[Records contained in a dataset]
______________________________

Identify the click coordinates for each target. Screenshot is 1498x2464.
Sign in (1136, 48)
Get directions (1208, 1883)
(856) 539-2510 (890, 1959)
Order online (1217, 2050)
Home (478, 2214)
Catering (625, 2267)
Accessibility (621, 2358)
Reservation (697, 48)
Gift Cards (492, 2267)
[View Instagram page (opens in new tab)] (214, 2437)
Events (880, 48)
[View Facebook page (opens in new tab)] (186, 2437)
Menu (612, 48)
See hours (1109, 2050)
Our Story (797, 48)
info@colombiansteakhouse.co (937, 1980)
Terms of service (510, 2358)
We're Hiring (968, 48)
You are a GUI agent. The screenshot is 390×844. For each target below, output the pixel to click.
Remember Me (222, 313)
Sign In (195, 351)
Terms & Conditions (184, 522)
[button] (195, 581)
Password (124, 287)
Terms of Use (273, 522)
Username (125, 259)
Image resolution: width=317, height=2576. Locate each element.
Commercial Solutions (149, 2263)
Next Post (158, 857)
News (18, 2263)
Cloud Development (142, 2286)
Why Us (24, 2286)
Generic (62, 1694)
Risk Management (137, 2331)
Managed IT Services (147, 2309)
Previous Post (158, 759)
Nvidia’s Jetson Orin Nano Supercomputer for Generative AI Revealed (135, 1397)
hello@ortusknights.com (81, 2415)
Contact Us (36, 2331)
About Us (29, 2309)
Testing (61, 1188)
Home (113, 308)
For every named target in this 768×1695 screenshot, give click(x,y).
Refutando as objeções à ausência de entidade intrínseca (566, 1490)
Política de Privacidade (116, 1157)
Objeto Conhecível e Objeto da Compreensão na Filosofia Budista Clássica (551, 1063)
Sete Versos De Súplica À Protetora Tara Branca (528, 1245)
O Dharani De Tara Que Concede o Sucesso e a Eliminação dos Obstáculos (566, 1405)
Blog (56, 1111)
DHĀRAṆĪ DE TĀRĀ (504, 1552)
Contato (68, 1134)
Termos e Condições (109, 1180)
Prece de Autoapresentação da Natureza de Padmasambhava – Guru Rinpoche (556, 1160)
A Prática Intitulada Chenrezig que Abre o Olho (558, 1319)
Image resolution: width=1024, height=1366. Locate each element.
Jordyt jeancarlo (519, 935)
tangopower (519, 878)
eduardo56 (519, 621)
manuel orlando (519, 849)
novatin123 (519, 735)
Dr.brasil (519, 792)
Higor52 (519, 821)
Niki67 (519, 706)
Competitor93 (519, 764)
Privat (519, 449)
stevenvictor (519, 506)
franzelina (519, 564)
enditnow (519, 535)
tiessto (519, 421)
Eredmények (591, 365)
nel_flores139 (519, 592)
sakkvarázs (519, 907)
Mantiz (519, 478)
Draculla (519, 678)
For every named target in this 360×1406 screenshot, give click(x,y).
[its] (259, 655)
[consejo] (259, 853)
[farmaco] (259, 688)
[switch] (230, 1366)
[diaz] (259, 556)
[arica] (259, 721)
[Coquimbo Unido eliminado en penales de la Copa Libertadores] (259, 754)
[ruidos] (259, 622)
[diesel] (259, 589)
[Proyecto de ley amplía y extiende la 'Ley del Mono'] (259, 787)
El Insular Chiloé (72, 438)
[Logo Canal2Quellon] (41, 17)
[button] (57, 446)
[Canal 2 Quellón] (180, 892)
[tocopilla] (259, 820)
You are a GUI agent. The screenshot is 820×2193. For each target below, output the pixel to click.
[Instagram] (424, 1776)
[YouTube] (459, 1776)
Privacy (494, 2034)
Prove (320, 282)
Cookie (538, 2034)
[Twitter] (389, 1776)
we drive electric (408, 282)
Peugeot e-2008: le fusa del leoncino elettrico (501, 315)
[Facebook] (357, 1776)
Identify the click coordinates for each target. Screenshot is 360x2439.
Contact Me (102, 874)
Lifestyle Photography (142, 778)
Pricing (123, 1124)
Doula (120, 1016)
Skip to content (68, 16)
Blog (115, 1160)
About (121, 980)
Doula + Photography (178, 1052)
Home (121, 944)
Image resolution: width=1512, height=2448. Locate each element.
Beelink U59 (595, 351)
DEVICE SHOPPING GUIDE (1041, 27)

______________________________

> Exercise description: Taking the line with "Doula (120, 1016)" as the first, copy every line through the end of the entries above exactly, with no others.

> Solution to this exercise:
Doula (120, 1016)
Skip to content (68, 16)
Blog (115, 1160)
About (121, 980)
Doula + Photography (178, 1052)
Home (121, 944)
Image resolution: width=1512, height=2448. Locate each element.
Beelink U59 (595, 351)
DEVICE SHOPPING GUIDE (1041, 27)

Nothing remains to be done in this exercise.